Forcing a non-volunteer to fill one of these roles that no upstanding cultist can or will play -- scapegoating or demonization -- doesn't seem to lay a big role in our current view of Gloranthan religion. Maybe it can come back. Maybe the trolls remember how it works.

[...]

> Another issue is the strong disconnect between the
> myth of Malia as a scheming plotter against the Cosmos and the
> embodiment of a natural force (how does one leave the conspiracy
> anyway? who can tell?)

"Leaving the conspiracy" is a great question. The Malians (wherever their religion comes from and what's happened to it Since Time) evidently spread this part of the story and have gotten the Orlanthi to believe it. Maybe it's "true" in the sense that every Gloranthan myth is apparently true. In that case, something inside the Malia cult can (partially) overcome chaos like something inside the water pantheon can wash the taint away.

But the texts here point otherwise. "Not even her greatest worshiper is safe from her embrace" (unless accident or some other factor does him or her in first) so Malian propitiation is never perfect and she herself "has never freed herself of the taint." This is not a way to eliminate chaos, to "leave the conspiracy" once and for all. It's a way to live with a more nebulous association. (Between COT and LOT, Malia's ability to bestow Blessing of Chaos goes away.)

So maybe the etiology here is another contagion metaphor: the Malian lie has infected Orlanthi religion and while the affliction hasn't been fatal, it's weakened the bonds to the truth of the gods. Malia is still chaotic because she lies ("oh, our goddess is death by natural causes") and her lies weaken the world as her spirits weaken the body. The center of pestilence hides in plain sight. Her real chaotic sin is lying, and that lie corrupted her original portfolio of spirits much as Ragnaglar's fall corrupted the goats.

Not even the Prosopaedia will say for sure.

In a non-Gloranthan context I always liked the story of how Freud and Jung are on the boat to New York and Jung is chattering about how great it is to introduce America to psychoanalysis and Freud leans over, says something like "you know we're bringing them the plague, don't you?"

That's my riddlers of Nieby come to Tanisor, bringing the new disease. Introducing a new religion works like introducing the people to a pathogen. Maybe it's an immunization and maybe it's the real deal; everything depends on which aspect of Malia you're working with. Arkat rejects the vaccine as poison.
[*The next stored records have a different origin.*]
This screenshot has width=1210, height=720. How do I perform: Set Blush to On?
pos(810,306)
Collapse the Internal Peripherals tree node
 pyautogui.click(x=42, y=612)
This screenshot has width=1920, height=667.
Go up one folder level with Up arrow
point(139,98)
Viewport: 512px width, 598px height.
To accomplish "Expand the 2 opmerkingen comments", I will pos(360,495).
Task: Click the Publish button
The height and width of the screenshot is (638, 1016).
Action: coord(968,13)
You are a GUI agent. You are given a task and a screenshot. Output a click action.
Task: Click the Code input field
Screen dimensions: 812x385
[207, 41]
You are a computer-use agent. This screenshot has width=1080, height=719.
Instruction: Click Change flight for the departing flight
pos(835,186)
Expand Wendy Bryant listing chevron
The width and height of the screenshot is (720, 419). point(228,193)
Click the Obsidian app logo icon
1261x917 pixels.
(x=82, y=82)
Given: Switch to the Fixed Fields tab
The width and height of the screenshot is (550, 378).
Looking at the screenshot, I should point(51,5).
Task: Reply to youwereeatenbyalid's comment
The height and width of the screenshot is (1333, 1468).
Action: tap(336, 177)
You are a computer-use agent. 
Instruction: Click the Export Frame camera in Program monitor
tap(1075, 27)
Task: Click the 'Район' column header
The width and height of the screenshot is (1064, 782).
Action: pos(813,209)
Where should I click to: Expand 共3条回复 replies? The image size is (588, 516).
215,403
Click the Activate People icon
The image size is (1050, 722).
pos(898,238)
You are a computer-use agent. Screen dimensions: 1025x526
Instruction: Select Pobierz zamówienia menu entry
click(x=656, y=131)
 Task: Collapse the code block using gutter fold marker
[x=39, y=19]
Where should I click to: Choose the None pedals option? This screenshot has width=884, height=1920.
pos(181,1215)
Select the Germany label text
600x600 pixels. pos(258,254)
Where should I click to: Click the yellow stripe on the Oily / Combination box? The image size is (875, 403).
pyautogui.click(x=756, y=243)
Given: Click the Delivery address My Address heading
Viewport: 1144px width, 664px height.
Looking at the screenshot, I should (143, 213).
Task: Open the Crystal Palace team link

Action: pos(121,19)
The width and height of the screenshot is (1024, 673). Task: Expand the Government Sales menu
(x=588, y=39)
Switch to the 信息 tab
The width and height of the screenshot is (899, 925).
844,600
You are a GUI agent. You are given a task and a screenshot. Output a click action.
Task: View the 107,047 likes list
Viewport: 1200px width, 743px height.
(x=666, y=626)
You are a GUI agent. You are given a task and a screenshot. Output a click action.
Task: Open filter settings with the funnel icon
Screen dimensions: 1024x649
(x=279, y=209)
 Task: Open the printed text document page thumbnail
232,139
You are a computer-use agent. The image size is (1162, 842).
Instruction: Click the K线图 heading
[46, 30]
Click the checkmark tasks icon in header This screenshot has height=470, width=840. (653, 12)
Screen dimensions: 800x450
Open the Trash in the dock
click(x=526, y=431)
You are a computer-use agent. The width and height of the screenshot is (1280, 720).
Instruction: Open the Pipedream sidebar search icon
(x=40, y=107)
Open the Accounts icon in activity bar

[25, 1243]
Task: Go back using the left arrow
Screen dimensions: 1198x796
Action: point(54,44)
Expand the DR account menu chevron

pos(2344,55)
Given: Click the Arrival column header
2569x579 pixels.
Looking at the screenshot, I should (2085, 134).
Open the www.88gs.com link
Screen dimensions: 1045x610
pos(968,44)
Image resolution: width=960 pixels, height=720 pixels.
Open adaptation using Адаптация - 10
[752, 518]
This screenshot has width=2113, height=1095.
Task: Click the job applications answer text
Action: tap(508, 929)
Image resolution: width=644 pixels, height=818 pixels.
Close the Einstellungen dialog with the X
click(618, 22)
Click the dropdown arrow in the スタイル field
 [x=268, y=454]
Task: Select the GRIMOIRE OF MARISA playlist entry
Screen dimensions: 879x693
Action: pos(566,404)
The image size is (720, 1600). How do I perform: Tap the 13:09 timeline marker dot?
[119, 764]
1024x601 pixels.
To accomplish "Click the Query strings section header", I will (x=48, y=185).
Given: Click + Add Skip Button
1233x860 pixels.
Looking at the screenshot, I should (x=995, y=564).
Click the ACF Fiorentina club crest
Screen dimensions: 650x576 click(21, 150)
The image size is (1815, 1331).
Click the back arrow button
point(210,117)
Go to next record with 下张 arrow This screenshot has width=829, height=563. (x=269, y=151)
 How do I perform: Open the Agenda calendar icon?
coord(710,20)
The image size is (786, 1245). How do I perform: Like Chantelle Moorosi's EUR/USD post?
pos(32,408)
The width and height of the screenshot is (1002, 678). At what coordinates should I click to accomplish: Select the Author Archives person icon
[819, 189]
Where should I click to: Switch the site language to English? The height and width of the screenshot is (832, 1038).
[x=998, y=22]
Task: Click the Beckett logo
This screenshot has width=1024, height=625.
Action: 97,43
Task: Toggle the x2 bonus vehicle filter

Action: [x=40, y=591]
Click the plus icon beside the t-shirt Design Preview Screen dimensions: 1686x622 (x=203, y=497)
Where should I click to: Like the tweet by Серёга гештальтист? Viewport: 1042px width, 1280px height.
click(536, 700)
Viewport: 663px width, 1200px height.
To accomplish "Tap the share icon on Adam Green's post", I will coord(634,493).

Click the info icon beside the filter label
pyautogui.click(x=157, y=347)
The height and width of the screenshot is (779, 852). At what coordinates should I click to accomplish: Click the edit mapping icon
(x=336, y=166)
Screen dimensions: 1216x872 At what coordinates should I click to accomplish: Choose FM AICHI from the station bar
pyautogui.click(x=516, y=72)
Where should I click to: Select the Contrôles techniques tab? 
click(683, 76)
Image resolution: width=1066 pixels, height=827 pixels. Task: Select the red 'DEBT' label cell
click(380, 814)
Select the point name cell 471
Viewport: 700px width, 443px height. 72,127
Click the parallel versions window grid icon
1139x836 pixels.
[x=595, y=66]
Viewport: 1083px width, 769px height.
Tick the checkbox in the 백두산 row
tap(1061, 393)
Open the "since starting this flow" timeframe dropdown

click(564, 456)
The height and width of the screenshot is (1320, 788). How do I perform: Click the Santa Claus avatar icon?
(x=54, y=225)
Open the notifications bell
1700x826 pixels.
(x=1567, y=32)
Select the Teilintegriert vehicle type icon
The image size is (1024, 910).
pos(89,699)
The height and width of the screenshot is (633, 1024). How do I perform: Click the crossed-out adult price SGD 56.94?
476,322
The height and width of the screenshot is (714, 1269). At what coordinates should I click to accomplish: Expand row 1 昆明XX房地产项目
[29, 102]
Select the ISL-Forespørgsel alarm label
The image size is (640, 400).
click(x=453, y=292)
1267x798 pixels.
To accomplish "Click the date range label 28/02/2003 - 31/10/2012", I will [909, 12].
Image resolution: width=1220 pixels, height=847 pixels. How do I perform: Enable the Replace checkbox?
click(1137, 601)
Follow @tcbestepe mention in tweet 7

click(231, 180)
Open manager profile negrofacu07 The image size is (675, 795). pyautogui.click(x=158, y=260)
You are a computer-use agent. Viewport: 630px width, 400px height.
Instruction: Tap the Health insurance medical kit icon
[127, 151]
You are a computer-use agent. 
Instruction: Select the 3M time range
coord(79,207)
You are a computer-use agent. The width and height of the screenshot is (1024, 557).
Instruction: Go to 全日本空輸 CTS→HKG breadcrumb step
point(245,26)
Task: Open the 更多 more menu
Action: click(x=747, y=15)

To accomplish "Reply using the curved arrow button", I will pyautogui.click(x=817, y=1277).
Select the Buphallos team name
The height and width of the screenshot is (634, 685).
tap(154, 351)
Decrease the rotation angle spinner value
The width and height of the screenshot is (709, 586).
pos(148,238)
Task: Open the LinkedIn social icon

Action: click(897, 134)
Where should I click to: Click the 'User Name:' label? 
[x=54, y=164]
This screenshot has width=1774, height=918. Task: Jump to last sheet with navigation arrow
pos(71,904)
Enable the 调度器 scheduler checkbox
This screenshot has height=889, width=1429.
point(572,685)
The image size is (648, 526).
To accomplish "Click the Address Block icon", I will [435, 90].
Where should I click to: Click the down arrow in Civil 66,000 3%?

Six follow-up questions, some a little tangential, about the cult ecology in the world here:

  1. Prosopaedia tantalizingly and uniquely assigns Malia to chaos "and troll" pantheons. This is probably a God Learner oversimplification -- Xentha is also indicated as a troll goddess -- but are there (undoubtedly scary and bad) trolls who pursue a form of disease mastery outside chaos? What is Malia's secret relationship to Gorakiki?
  2. Who in Prax worships Malia to the extent to which she appears so prominently in Nomad Gods? Is this all Muriah's fault or is she merely the symptom of something more prevalent on the Plaines? Are those persistent vestiges of darkness (mushroom drink) somehow involved here?
  3. LOT replaces Malia's Primal Chaos connection with a more troublesome relationship with Vivamort. Supposedly Vivamort is the one who "returned to her some of the connection to the Primal Darkness she had lost to chaos." This would make Vivamort the one who (partially) restored Malia to the natural world, no? Is Vivamort a cleansing cult? Does he simply represent "darkside" illumination when you strip all the bats and fangs and running water (!) out of the picture? Is this part of what's going on with Delecti and why the Vivamort cult was sooooo hard to describe in RQ3? On the other side of the relationship, WHEN and WHERE in Glorantha are Malia and Vivamort "known to share counsel and resources?"
  4. When the riddlers came bearing the plague into Tanisor, was "holy" Estorex in charge of the program? I don't trust that guy's associations with something called Osentalka "Dayzatar."
  5. Ironman Dwarf helped the mostali become immune to her disease spirits (note LOT reference). Presumably they didn't share this secret with the brithini, which is why the riddler plague came as such a shock to their system. But does this give the lie to either (a) Malia's inevitability as "death by old age" or (b) brithini claims to true immortality?
  6. Who is Chalana Arroy really? Where does she come from? Why is her son such a big deal among the aldryami?